Two or Three Years Later: Forty-Nine Digressions by Ror Wolf
Jennifer Marquart, tr. Rochester, New York. Open Letter. 2013. ISBN 9781934824702
Open Letter Books takes chances with German writers, and for this we should be thankful. Last September, it released Benjamin Stein’s intertwining dual-narrative The Canvas, a reading experience that literally requires turning the book around and upside down. This year, the publishers continue the experimentation with Two or Three Years Later: Forty-Nine Digressions, a surrealist collection from Ror Wolf.
Among his vocations, Wolf is a collagist and poet; the two crafts inform this spare assemblage perfectly. Thick with mystery, Two or Three Years Later is divided into two parts: the first half consists of forty-eight vignettes no longer than a few pages, some as short as a single paragraph. These sketches are ambiguous, comical, and often grotesque peeks at the lives of amorphous German men. Death occurs often. The second half—the forty-ninth digression—is a twelve-part chronicle of the narrator’s dreamlike journey around the world.
Wolf’s book is fast, sometimes outrageous, and always surreal. The short stories in the first half don’t track smoothly, but rather sputter along. The tales cough, stop, reverse, and start again. The style is refreshingly unique but can be wearisome. There are no solid characters or narratives onto which we can grab.
A typical story begins with a diversion and then mixes in a series of distractions and sleight of hand before ending with a tease. “At the Barbershop,” for example, begins with a man committing a murder, “but that’s not the story I wanted to tell,” the narrator says with a sidestep. Other incidents are then recalled before the report ends abruptly: “However, such events are extremely rare, so it’s not entirely necessary to go too far into the details.” (This review is three times longer than “At the Barbershop.”)
Throughout Two or Three Years Later, one has the feeling that Wolf is merely a casual eyewitness reporting on-the-ground events, as in the case with “An Instance of Deep Contentment”: “On Tuesday night, a stranger opened the front door of the Kolb Pub in Worms, stepped up to the bar, ordered a beer and downed it in a single swig, then closed his eyes and gave off an overall impression of deep contentment.” This vignette is not only complete, it is chaste. Much of Wolf’s work is surreal, monstrous, and startling. A character in another tale toys with “the idea of shooting a bullet into his body, through his urethra,” to give one lucid example.
My mind tended to wander, until I reached the dreamlike “49th Digression: Twelve Chapters from an Exposed Life.” Here, at last, we follow a singular character through his nightmarish global travels. The closing chapters are more linear and descriptive but remain completely mad. The entire journey through one part of Africa “was like a creeping fever, a mucous congestion, and after all this creeping I was nothing more than the slimy discharge of my own head,” recalls the storyteller.

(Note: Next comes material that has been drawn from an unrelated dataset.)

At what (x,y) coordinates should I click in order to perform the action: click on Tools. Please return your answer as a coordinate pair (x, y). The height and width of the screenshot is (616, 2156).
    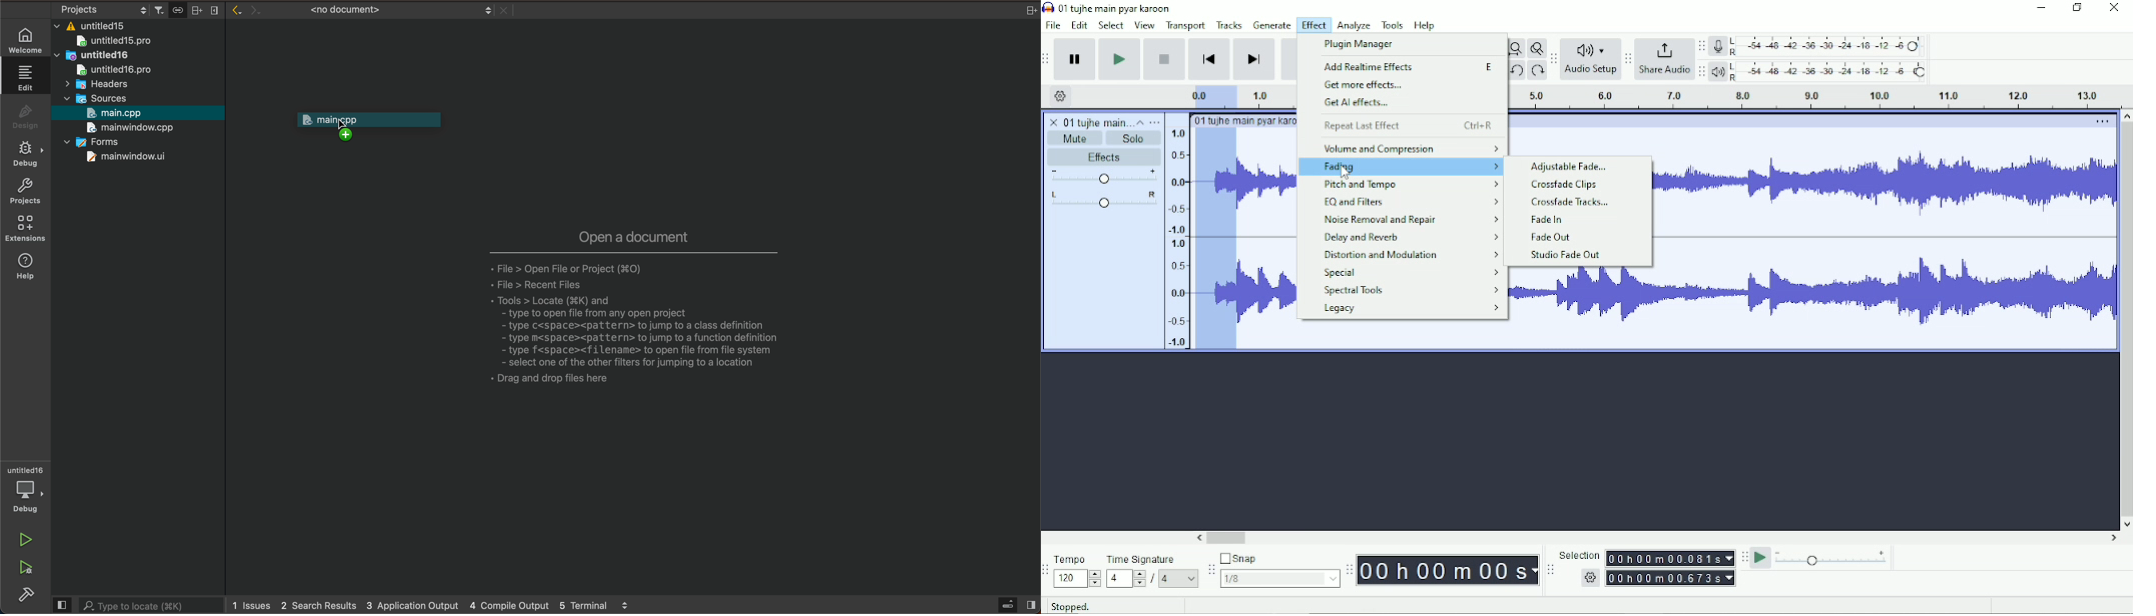
    Looking at the image, I should click on (1393, 25).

Grasping for deeper meaning, I assigned various metaphors to the narrator, for instance Time and Death. In doing so, the forty-ninth digression transforms from absurdity to profundity.
Throughout Two or Three Years Later, the author skips across scenes and events like a stone across calm but dark waters. I yearned for Wolf to pause occasionally, to throw me further into his deeply disturbing rabbit hole. As one story concludes, “But there was something more I wanted to say. If only I knew what.”